You will often hear about the unique position of the US dollar as the reserve currency of the world.
What does it actually mean? And why does it matter? Here, I will be answering these questions in very simple words.
When a country wants to strengthen its currency, it has to increase its interest rate. A high-interest rate squeezes the money supply and, hence, increases the value of currency. But a high-interest rate hurts the economy. It slows down output and increases the unemployment rate. This is why strong currency comes at the expense of a slowing economy.
The best part of the dollar story is that it is used as a reserve currency by central banks and sovereign wealth funds. This is where the sweet story begins.
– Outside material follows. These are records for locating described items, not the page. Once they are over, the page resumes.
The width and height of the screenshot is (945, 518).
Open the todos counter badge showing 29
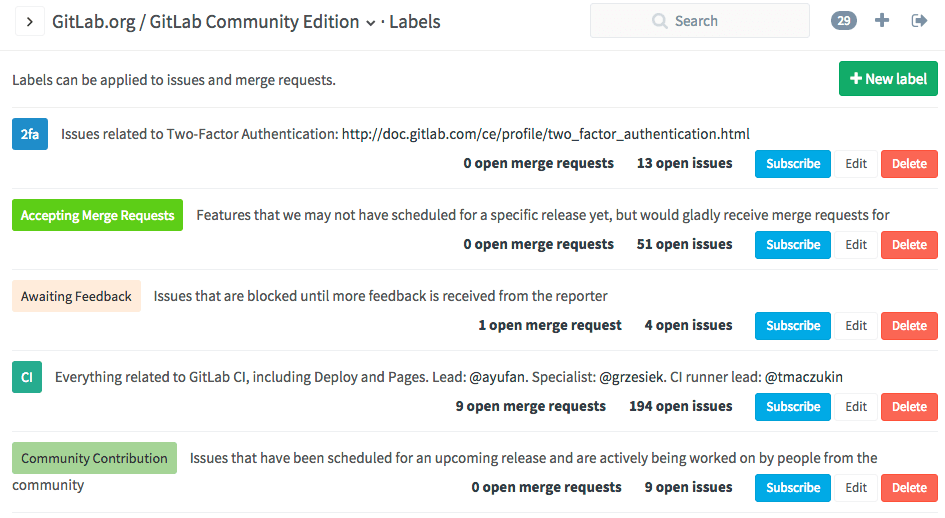click(843, 21)

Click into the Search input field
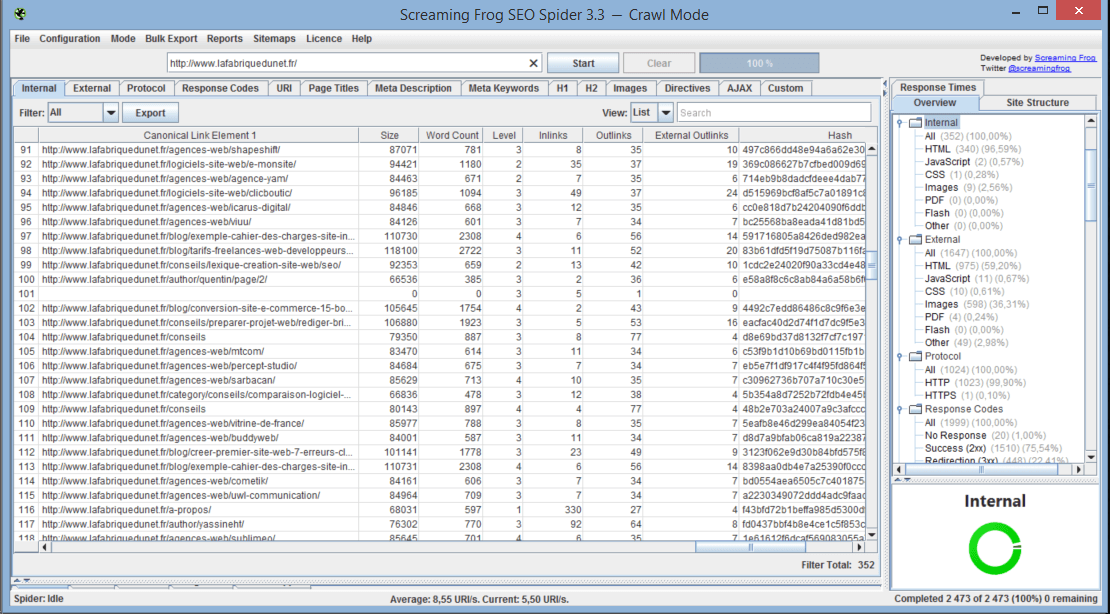(x=773, y=113)
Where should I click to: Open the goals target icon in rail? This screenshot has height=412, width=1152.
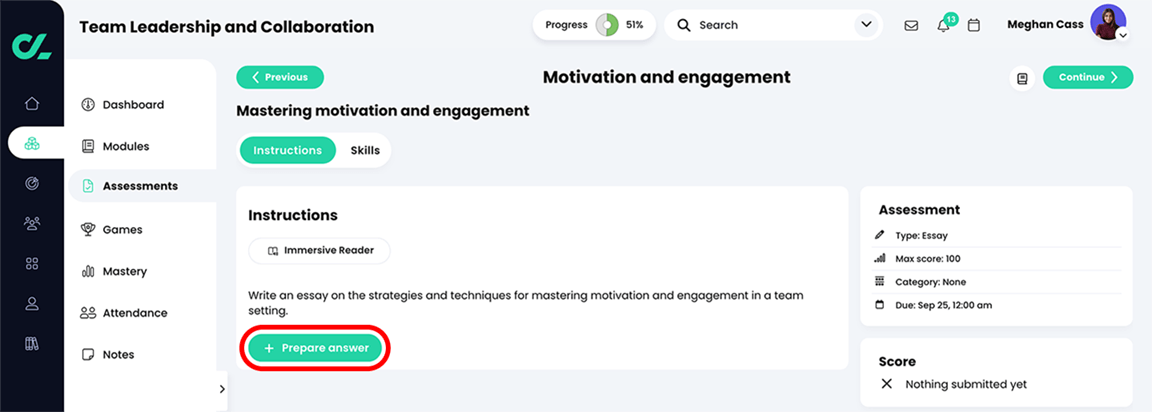[x=32, y=184]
When central banks and sovereign wealth funds invest their money in government bonds, the US interest rate gets lowered. So, you get a low-interest rate and a strong currency at the same time. This is a unique privilege enjoyed by the USA.
On top of this, the stock market and property prices remain robust. Crowning them both, the US government can now print a strong dollar at a cheap interest rate and fund government financing. And as long as international trade is growing and the dollar keeps its hegemony, they can keep doing it at a certain level for the foreseeable future.
This is why Russian President Vladimir Putin once said, “Yes, we depend on oil and gas, but we don’t have a money printing machine like the USA. They can depend on printing money.”